UCB — Fall 2013 / Week 6

Breaking News Exercise


• About your pitches.

• Mapping homework showcase! A handful of notable different approaches by Erik, Jess and Sam, to name a few.

• Office hours this weekend at 4

• Free help on the wiki


Angela and Pearly will be discussing this Painkiller prescriptions map.

News exercise

We’ve done a few do-as-we-do exercises; today we’ll break into groups and let you come up with your own visualizations.

Here’s the scenario

You’re an intern at the data desk of the Los Angeles Times. You’ve you’ve noticed that every month when unemployment numbers come out, they only publish the top-level rates, with no other details. You’re hoping to make an impact as an intern so you can get hired (obviously!), but you’re also interested in helping readers understand unemployment rates in the state in a more nuanced way.

## Task description
In the course page, at which newspaper's data desk does the intern in the scenario work?

## Data provided

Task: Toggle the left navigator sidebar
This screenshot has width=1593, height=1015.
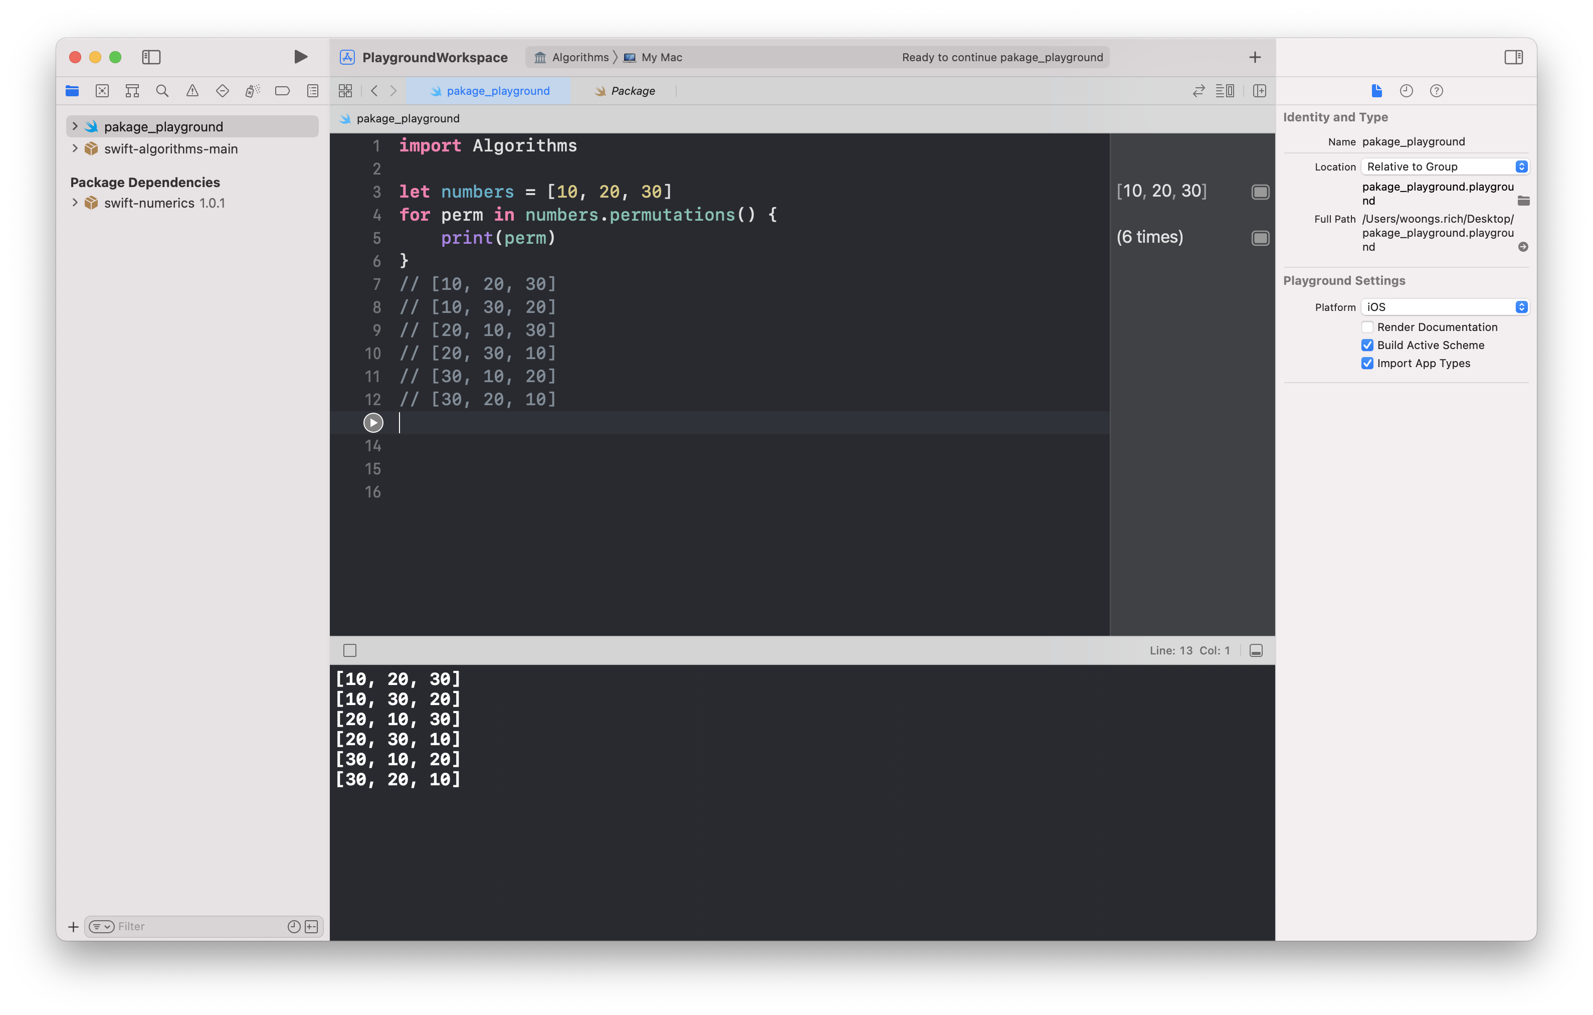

## Task answer
The Los Angeles Times.